## [PROBLEM REQUIREMENTS]
Only the lines from the start of the data through the line containing "Given: Click ถูกใจ" should be written out, exactly as they are, with both ends included and the pictures left out.

## [INFORMATION PROVIDED]

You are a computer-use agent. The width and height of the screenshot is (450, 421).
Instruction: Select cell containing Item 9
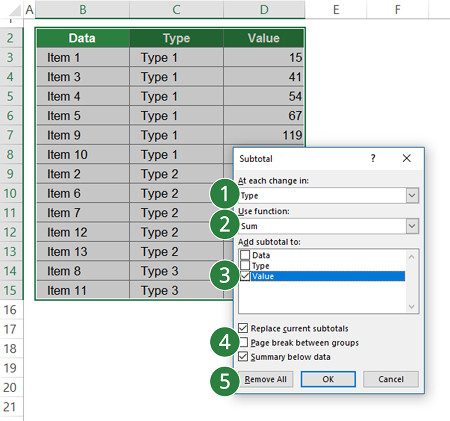tap(83, 135)
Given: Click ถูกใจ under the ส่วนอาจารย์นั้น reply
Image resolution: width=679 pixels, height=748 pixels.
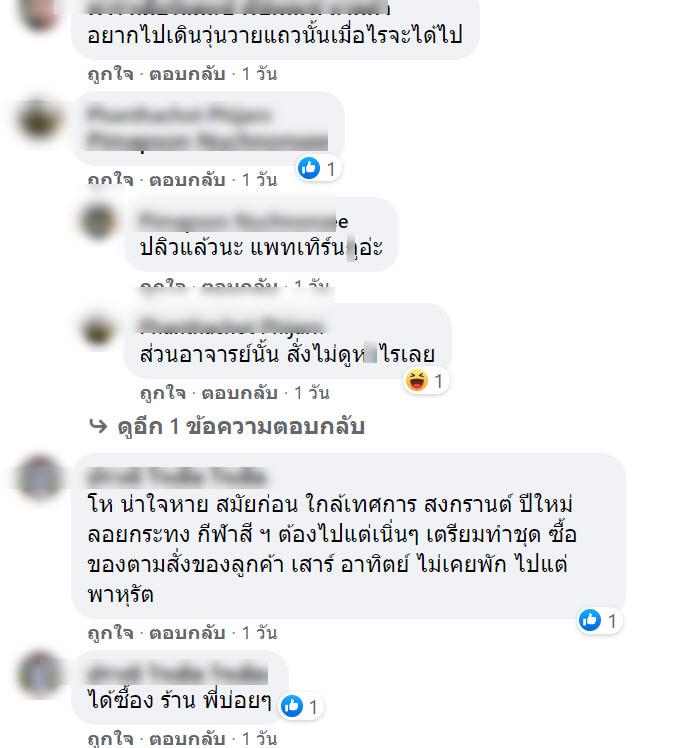Looking at the screenshot, I should [163, 394].
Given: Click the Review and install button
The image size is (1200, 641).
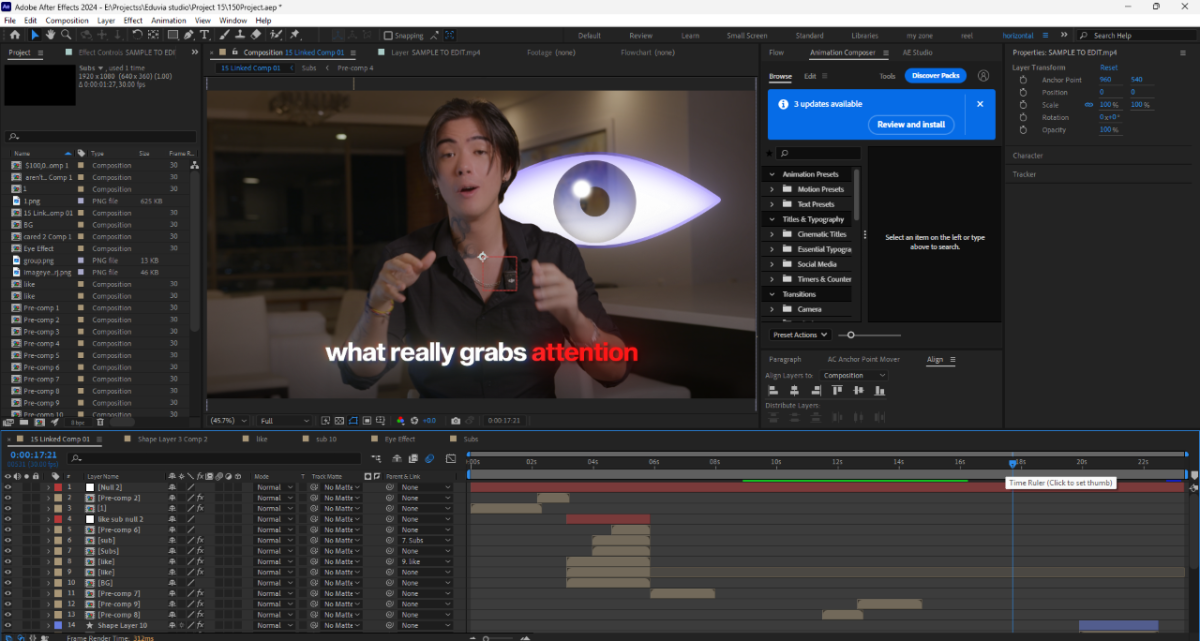Looking at the screenshot, I should click(x=910, y=125).
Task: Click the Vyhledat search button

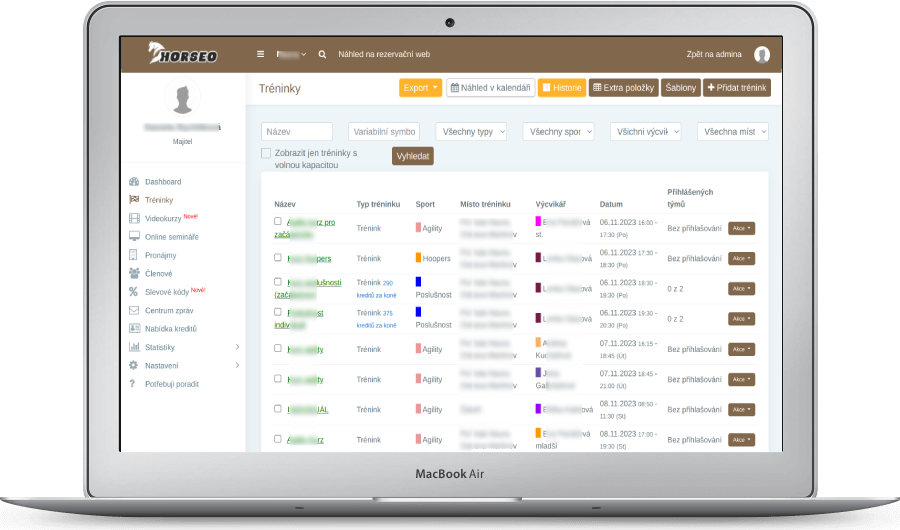Action: click(413, 157)
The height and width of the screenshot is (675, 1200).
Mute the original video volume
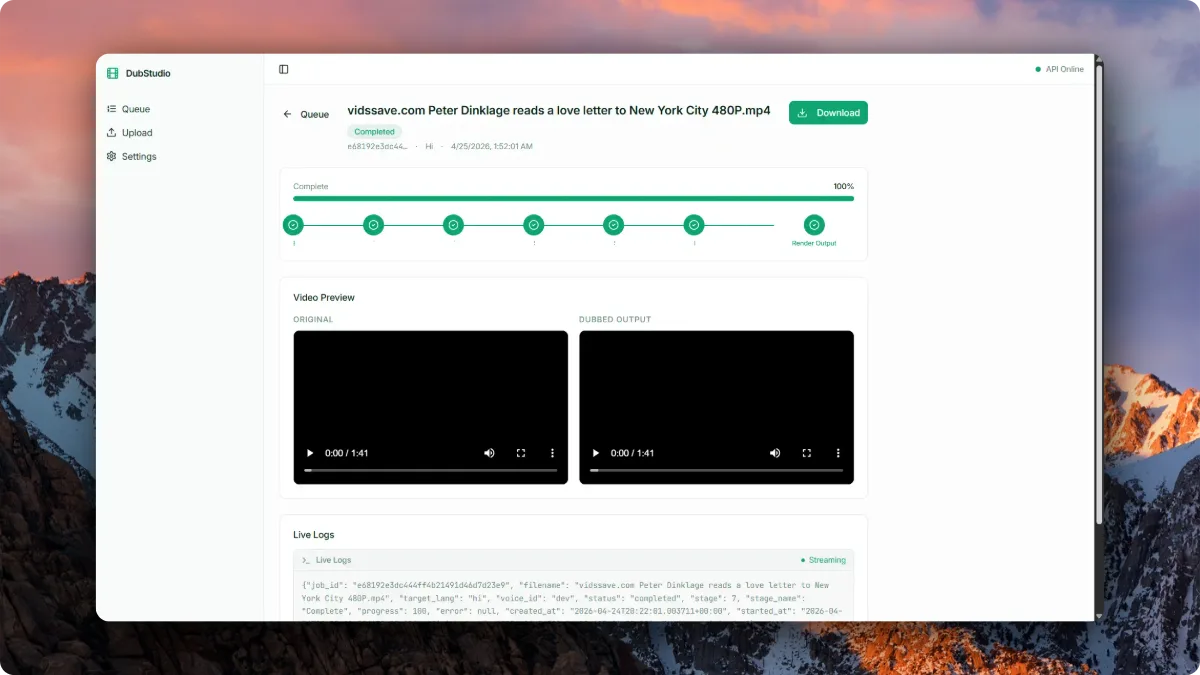pos(489,453)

## [REPLY TO THE EXERCISE]
You are a computer-use agent. The width and height of the screenshot is (450, 421).
Instruction: Select cell containing Item 9
tap(83, 135)
Given: Click ถูกใจ under the ส่วนอาจารย์นั้น reply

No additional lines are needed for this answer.